(Dataset entries)
********

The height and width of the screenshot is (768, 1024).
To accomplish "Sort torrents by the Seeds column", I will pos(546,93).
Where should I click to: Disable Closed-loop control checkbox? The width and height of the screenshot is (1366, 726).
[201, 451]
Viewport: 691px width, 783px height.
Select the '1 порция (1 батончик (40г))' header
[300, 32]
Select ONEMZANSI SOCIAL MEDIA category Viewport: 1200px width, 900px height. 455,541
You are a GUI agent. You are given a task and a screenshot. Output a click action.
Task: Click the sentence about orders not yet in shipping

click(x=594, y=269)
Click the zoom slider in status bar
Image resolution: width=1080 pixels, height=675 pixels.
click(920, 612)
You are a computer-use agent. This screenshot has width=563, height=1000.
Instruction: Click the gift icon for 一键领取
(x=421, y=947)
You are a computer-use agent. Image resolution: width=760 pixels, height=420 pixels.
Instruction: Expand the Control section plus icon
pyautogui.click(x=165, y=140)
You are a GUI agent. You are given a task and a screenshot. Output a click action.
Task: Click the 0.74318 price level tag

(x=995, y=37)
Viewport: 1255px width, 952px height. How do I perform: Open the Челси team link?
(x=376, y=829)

********

Whenever the word "agent" shows up in a line of the entries above, copy that line.

RESPONSE AREA |
You are a GUI agent. You are given a task and a screenshot. Output a click action.
You are a computer-use agent. This screenshot has width=563, height=1000.
You are a computer-use agent. Image resolution: width=760 pixels, height=420 pixels.
You are a GUI agent. You are given a task and a screenshot. Output a click action.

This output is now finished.